La réaction du monde scientifique était tout à fait attendue, estime Mikhaïl Skoblov, responsable du laboratoire d'analyse fonctionnelle du Centre de recherche médico-génétique.
«Aujourd'hui, la science elle-même met la barre très haut. Si cela était arrivé il y a 50 ou même 20 ans, tout le monde aurait dit «c'est possible? Génial!» et aurait commencé à l'appliquer. Mais depuis nous avons accumulé de nombreuses erreurs, c'est pourquoi cette annonce a suscité la peur et la condamnation. Avant de lancer sur le marché un médicament ou une technologie, les créateurs passent des années ou des décennies pour les vérifications. Ce qui n'a pas été le cas en l'occurrence. Il n'y a pas eu de vérifications sur des sujets modèles. On se demande également combien d'expériences ont été réellement réalisées par He Jiankui avant d'annoncer son succès. Une chose est sûre: plusieurs années doivent s'écouler entre le point où nous nous trouvons aujourd'hui et le moment où l'édition du génome pourra être testée sur des gens», a précisé le scientifique.
L'histoire continue
En réponse aux accusations d'«irresponsabilité» et de violation de l'éthique en provenance de la salle, le généticien a noté que les personnes atteintes du VIH avaient «besoin d'aide», qu'il fallait «faire preuve de compassion envers les millions de familles qui luttent contre cette maladie», et que «si nous disposions des technologies pour apporter cette aide plus tôt, nous pourrions sauver plus de gens».

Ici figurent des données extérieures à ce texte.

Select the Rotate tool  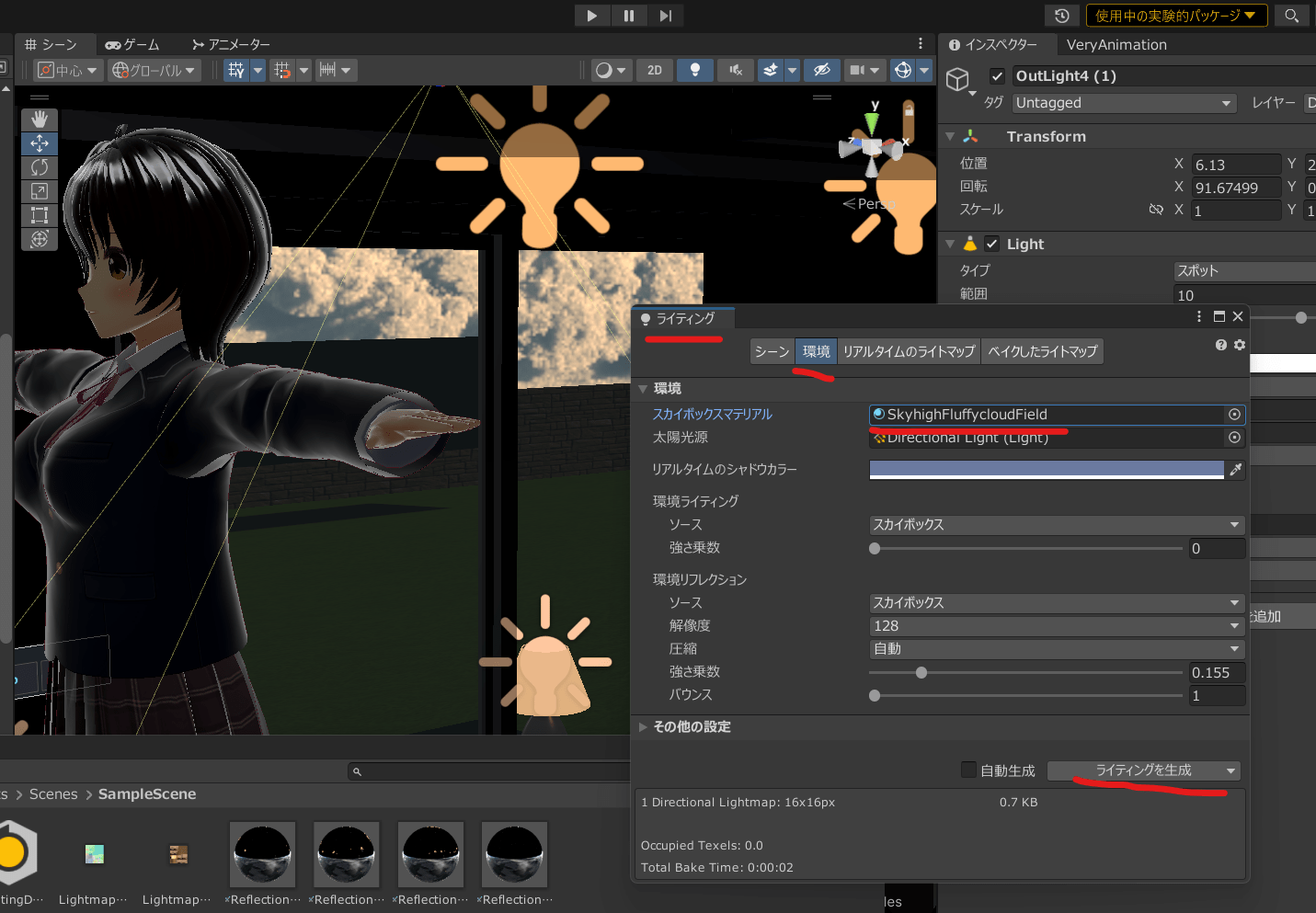point(40,167)
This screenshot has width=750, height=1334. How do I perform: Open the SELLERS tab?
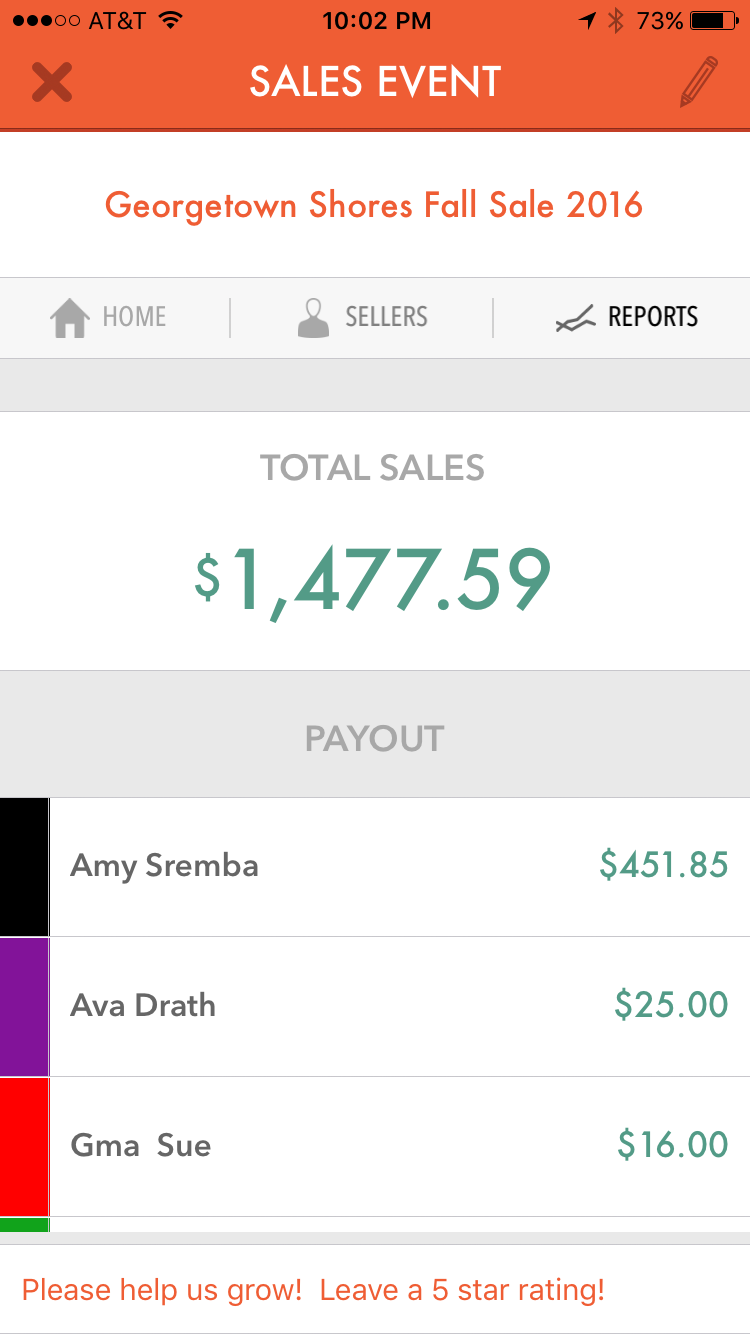[x=386, y=318]
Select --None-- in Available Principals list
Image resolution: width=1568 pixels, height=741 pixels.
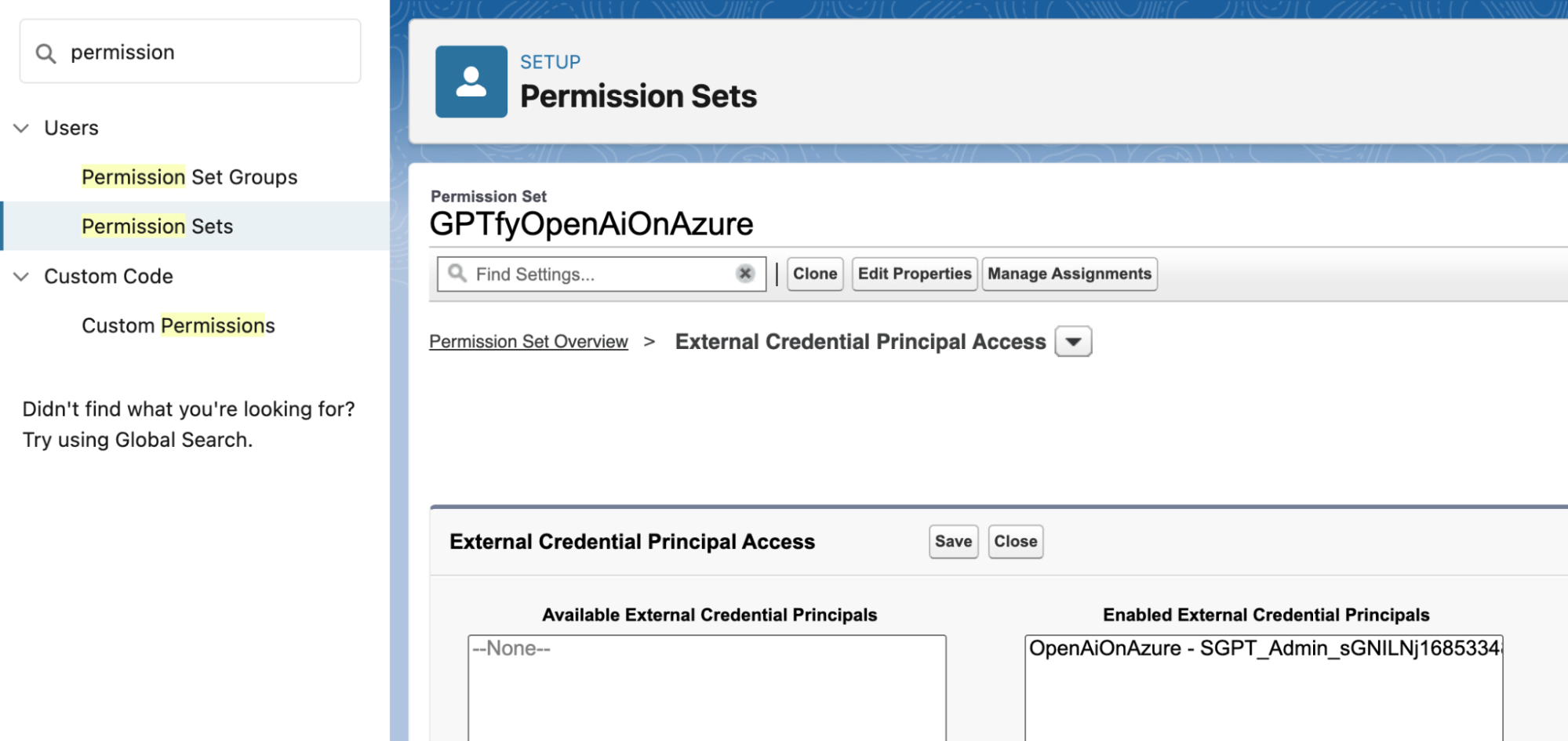coord(511,648)
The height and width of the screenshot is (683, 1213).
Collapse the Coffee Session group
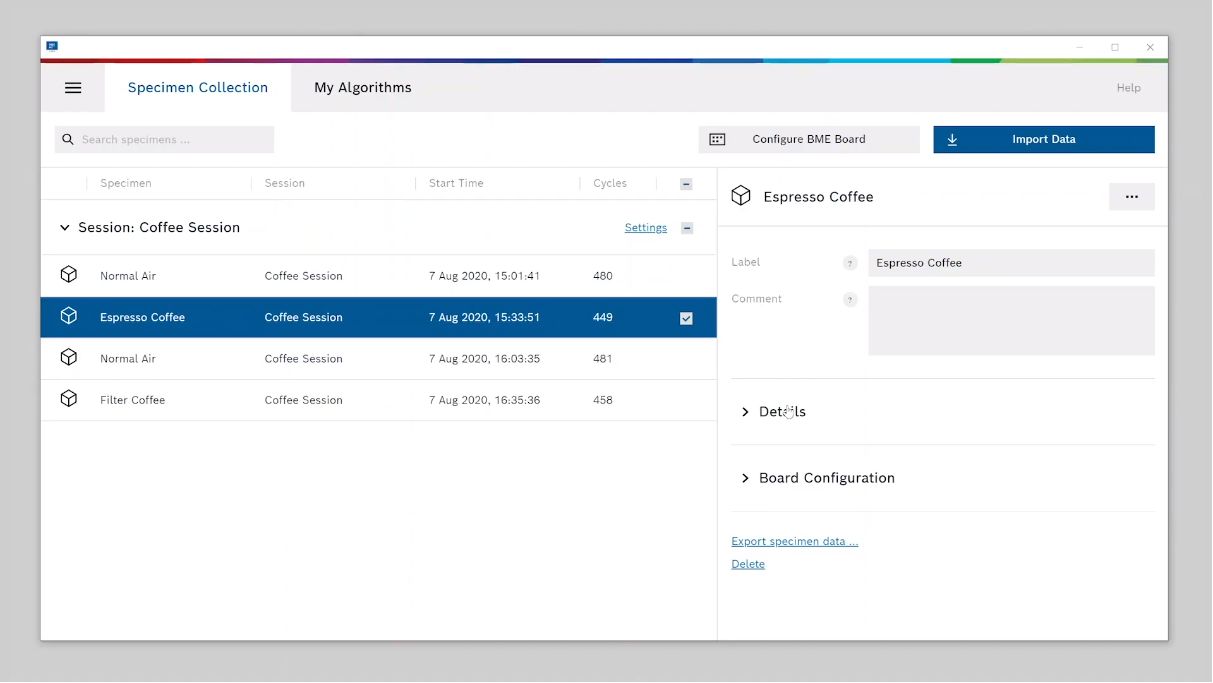[x=65, y=228]
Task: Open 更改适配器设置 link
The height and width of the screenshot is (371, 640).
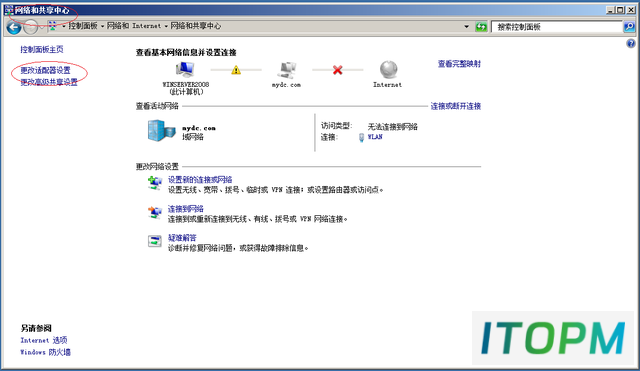Action: click(45, 71)
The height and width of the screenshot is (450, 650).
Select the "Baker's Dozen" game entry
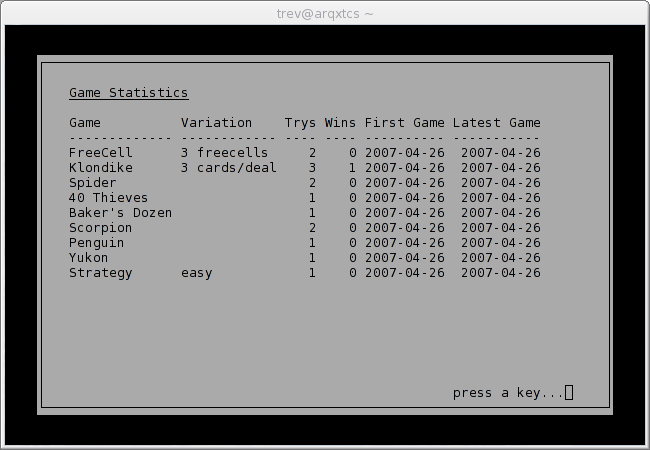coord(120,213)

Dans l'heure qui a suivi la prestation de He Jiankui, les diapos de sa présentation ont inondé internet, puis le relevé de son discours a été publié sur les réseaux sociaux.
La Chine, paradis pour les généticiens
Ce n'est pas la première fois que des chercheurs chinois se retrouvent au centre d'un scandale lié à l'usage des technologies d'édition génétique sur des hommes. Ainsi, en janvier dernier, le quotidien The Wall Street Journal, se référant à ses sources, rapportait que la technologie CRISPR/Cas9 était testée en Chine sur des patients atteints de cancer et de VIH «au moins depuis 2015».
Selon les informations du WSJ, de telles expériences sont possibles en Chine parce qu'il est relativement facile d'obtenir une autorisation pour des expériences liées à l'édition génomique dans ce pays. Des chercheurs de l'hôpital oncologique de Hangzhou utilisant la méthode d'édition du génome sur l'ADN humain ont obtenu ce document en moins d'une journée. A titre de comparaison, les scientifiques américains de l'université de la Santé et des Sciences de l'Oregon ont attendu deux ans pour recevoir une telle autorisation afin de modifier l'ADN des embryons. En 2017, ils ont été les premiers à modifier le génome d'embryons humains, sans les placer ensuite dans l'utérus pour le développement de la grossesse.
«Le cas de He Jiankui est très complexe. Mais il pourrait marquer le point de départ de recherches plus poussées pour une méthode sûre d'édition, et entraîner des modifications de la législation soulignant que l'usage de cette technologie ne pourrait être autorisée que pour certaines fins. Car He lui-même a condamné dans son message vidéo l'utilisation de la technologie d'édition du génome à des fins autres que médicales. Mais il faut d'abord attendre les résultats de l'enquête. On voudrait avoir des preuves que ces enfants sont venus au monde et qu'ils sont en bonne santé», a conclu Mikhaïl Skoblov.